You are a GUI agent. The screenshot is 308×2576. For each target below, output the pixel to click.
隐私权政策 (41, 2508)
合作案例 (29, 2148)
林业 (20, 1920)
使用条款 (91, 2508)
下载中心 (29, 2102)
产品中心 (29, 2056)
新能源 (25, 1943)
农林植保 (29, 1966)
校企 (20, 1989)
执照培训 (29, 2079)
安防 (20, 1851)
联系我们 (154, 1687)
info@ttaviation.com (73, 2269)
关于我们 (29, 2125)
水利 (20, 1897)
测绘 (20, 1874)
--- --- ---
#### [The problem]
Write out the lines from the one containing "新能源 (25, 1943)" through the last line of the records above. Include both of those lines and nothing else.

#### [Reply]
新能源 (25, 1943)
农林植保 (29, 1966)
校企 (20, 1989)
执照培训 (29, 2079)
安防 (20, 1851)
联系我们 (154, 1687)
info@ttaviation.com (73, 2269)
关于我们 (29, 2125)
水利 (20, 1897)
测绘 (20, 1874)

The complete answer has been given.